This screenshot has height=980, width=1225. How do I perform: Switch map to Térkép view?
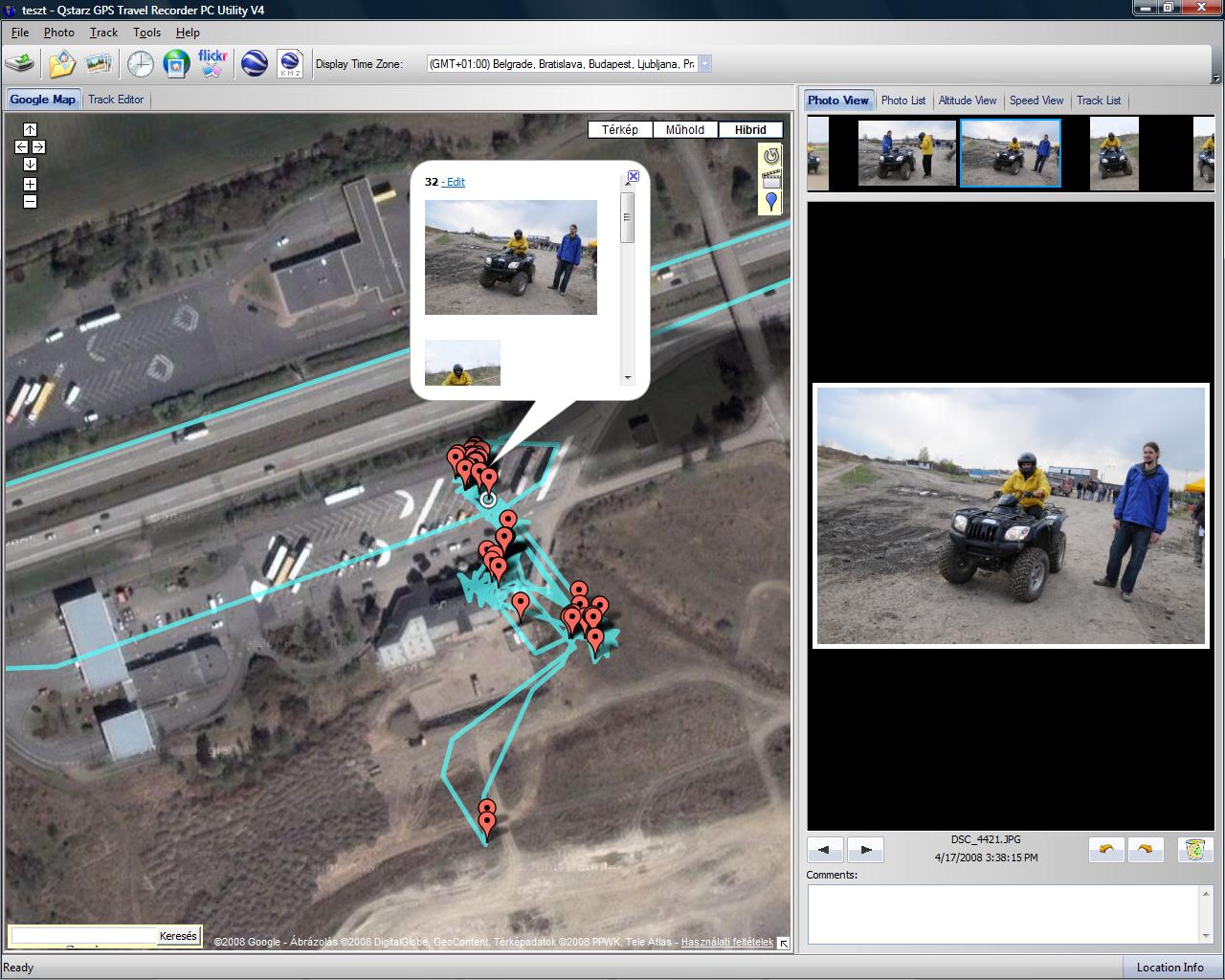pyautogui.click(x=620, y=130)
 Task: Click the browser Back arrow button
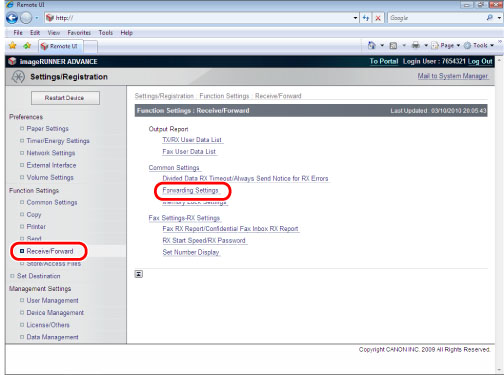[x=12, y=18]
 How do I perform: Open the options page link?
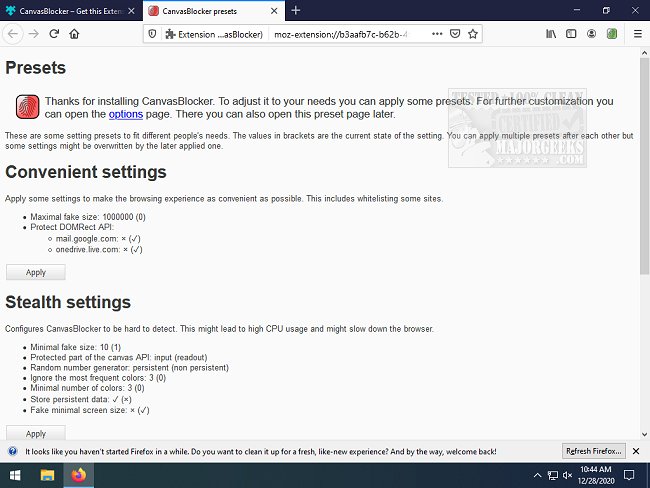pyautogui.click(x=126, y=114)
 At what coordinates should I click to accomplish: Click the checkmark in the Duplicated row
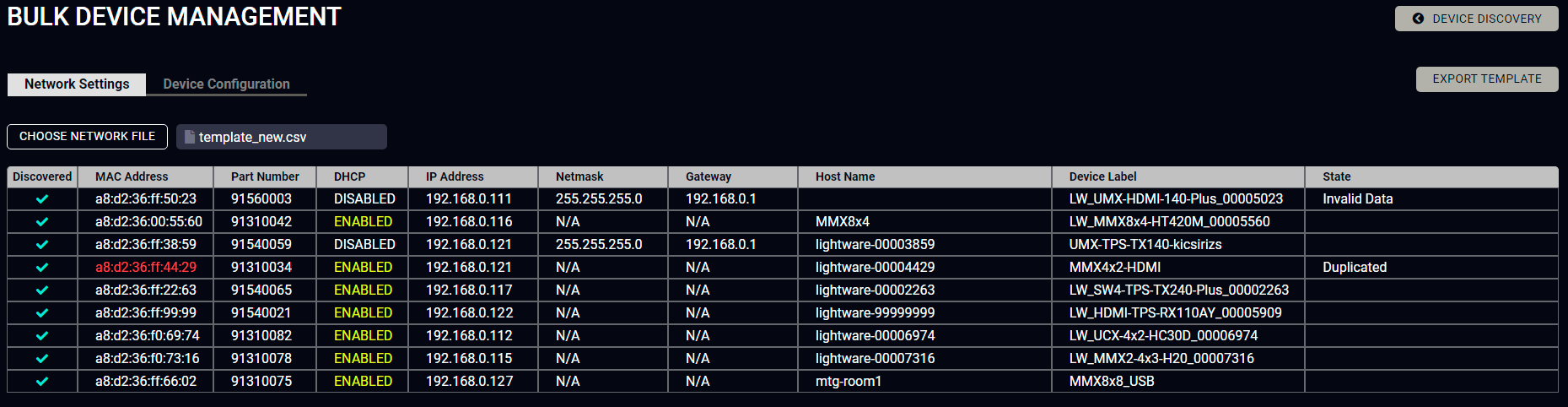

> What is needed:
Set each line of the records down exactly, leaving every picture out.

> Exercise answer:
This screenshot has height=980, width=1225. How do I perform: Switch map to Térkép view?
pyautogui.click(x=620, y=130)
 Task: Click the browser Back arrow button
[x=12, y=18]
 How do I perform: Open the options page link?
pyautogui.click(x=126, y=114)
 At what coordinates should I click to accomplish: Click the checkmark in the Duplicated row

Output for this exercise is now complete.